The main limitation is related to the property of Markov models, i.e. the memoryless assumption. The health state visit time is assumed to follow an exponential distribution, which could be inappropriate for some cases. The transition probability among the system states in Markov models is often determined by empirical knowledge or by a large number of samples, which is not always available. A large amount of data is needed for accurate modeling [37, 59, 66].

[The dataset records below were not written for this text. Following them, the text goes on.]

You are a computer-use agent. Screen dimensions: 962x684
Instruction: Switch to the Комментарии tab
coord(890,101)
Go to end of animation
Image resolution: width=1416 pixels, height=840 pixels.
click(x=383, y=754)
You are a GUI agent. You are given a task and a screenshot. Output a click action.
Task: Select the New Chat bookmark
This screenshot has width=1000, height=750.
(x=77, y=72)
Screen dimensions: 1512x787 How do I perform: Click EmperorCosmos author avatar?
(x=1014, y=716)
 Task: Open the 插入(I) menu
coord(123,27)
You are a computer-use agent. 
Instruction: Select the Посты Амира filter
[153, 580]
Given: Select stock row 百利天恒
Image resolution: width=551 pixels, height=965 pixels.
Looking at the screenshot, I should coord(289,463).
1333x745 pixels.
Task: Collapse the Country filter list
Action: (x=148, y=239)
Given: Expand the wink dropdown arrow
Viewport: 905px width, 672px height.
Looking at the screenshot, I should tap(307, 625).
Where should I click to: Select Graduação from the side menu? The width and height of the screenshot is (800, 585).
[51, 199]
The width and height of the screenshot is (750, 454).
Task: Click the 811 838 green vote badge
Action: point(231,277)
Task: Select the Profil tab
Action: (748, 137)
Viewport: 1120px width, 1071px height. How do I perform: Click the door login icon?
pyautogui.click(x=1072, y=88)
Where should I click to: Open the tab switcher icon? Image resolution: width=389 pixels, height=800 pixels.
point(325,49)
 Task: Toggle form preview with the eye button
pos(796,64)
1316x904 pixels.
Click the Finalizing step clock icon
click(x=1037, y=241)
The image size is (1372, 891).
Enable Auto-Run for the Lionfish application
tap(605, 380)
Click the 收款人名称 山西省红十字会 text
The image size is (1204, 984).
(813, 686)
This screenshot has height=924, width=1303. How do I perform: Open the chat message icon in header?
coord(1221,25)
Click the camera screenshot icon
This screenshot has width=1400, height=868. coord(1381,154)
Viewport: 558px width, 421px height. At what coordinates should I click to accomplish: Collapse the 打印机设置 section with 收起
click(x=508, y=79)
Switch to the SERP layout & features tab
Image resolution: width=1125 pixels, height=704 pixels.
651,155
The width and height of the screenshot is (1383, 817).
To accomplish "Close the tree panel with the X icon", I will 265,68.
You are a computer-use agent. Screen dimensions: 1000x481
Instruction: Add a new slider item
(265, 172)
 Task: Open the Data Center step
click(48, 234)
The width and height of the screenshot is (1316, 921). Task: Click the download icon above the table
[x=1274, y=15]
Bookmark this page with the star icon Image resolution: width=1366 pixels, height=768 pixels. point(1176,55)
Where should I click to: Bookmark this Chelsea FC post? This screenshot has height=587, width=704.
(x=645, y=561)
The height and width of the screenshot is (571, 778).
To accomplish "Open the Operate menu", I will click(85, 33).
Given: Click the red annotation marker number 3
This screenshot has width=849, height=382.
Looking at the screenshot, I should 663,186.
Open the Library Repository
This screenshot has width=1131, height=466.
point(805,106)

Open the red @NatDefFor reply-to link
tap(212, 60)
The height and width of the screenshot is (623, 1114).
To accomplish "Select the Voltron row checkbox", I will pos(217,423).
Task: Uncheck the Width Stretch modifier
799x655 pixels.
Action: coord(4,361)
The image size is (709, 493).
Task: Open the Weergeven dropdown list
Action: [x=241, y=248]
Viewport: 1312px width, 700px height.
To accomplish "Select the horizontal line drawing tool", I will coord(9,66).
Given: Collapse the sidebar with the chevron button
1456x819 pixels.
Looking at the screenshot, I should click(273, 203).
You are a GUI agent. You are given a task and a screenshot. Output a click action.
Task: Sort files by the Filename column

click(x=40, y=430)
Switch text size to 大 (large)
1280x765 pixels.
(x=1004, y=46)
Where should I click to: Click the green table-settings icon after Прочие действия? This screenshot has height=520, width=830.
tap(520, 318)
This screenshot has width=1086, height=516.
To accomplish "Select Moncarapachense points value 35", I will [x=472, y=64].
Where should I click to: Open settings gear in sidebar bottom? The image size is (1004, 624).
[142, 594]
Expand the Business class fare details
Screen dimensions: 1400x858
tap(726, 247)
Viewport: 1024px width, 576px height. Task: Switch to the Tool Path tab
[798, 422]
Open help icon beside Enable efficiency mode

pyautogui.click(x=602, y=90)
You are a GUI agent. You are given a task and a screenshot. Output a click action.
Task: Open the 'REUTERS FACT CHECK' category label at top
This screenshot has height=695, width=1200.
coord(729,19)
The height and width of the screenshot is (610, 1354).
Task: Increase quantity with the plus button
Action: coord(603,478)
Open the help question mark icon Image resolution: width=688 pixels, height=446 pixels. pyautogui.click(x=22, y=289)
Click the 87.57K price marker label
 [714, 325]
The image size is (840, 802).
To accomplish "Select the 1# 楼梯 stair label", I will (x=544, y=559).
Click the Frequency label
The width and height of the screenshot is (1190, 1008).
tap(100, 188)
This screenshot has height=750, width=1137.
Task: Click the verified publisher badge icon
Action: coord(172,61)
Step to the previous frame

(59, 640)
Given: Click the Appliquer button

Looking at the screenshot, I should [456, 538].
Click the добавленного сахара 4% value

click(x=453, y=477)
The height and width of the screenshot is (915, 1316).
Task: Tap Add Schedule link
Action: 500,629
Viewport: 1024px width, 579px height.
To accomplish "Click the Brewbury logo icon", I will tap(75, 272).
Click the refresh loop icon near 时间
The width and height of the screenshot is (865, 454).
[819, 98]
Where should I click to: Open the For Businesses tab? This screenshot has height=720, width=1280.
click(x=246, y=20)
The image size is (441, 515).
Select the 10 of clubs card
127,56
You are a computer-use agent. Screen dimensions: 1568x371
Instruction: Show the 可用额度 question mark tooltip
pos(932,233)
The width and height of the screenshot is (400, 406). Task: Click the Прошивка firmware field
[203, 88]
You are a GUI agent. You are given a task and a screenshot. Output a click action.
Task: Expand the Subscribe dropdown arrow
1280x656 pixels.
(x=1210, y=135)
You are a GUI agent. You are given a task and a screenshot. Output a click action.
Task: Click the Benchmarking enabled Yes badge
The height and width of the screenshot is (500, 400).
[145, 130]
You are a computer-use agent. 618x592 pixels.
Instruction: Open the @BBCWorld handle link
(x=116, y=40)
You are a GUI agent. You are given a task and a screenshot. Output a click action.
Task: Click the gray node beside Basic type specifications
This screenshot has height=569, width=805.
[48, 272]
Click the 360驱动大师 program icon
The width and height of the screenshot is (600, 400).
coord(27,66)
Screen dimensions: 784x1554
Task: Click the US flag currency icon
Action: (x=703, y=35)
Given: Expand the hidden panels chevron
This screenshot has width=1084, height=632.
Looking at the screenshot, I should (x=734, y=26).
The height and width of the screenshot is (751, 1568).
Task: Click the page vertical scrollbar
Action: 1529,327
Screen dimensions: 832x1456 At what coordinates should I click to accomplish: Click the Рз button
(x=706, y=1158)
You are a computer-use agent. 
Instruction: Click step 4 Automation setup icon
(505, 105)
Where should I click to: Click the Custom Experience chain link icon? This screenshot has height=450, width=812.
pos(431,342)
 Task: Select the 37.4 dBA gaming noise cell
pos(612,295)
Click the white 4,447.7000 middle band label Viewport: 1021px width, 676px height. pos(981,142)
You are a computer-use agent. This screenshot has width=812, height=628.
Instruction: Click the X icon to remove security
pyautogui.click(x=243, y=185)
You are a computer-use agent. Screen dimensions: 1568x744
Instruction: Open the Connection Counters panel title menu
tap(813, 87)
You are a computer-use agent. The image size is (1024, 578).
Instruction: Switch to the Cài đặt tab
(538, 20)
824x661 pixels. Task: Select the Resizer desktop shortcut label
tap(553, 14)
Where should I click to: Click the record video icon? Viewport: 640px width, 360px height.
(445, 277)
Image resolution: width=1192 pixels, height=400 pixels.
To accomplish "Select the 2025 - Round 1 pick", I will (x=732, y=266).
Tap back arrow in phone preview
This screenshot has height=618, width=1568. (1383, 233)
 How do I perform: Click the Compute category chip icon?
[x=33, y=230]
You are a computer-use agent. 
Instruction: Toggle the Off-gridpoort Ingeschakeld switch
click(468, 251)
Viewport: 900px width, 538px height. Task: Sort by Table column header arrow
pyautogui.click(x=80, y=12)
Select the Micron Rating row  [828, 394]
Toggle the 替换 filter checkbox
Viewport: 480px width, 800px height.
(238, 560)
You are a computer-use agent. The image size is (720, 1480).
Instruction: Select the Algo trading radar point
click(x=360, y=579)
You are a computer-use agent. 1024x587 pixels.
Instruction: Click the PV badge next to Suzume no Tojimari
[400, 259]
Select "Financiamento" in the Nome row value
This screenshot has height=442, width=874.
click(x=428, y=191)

The hidden semi-Markov model (HSMM) is an improved HMM, which overcomes the inherent limitation of assuming exponential distributions. Unlike the HMM, the HSMM does not follow the unrealistic Markov chain assumption and therefore provides more powerful modeling and analysis capability for real problems. In addition, the HSMM allows modeling the time duration of the hidden states and therefore is well suited for fault prognosis. A practical example is given in [28], where an approach for RUL estimation from heterogeneous fleet data under variable operating conditions is proposed in three steps:

  • Identification of the degradation states of an homogeneous discrete-time finite-state semi-Markov model using unsupervised ensemble clustering approach.

  • The maximum likelihood estimation (MLE) method and the Fisher information matrix (FIM) are used for parameter identification of the discrete Weibull distributions describing the transitions among the states and their uncertainties.

  • The direct Monte Carlo (MC) simulation based on the degradation model is used to estimate the RUL of fleet equipment.

The proposed approach is applied to two case studies: heterogeneous fleets of aluminum electrolytic capacitors and turbofan engines. Another solution proposed in [53] to overcome the lack of knowledge on the condition monitoring is the online updating of the parameters of the degradation model formulated as a first-order Markov process. The originality of this work consists of the combination of Particle Filtering (PF) technique with a Kernel Smoothing (KS) one, for simultaneously estimating the degradation state and the unknown parameters in the degradation model, while significantly overcoming the problem of particle impoverishment.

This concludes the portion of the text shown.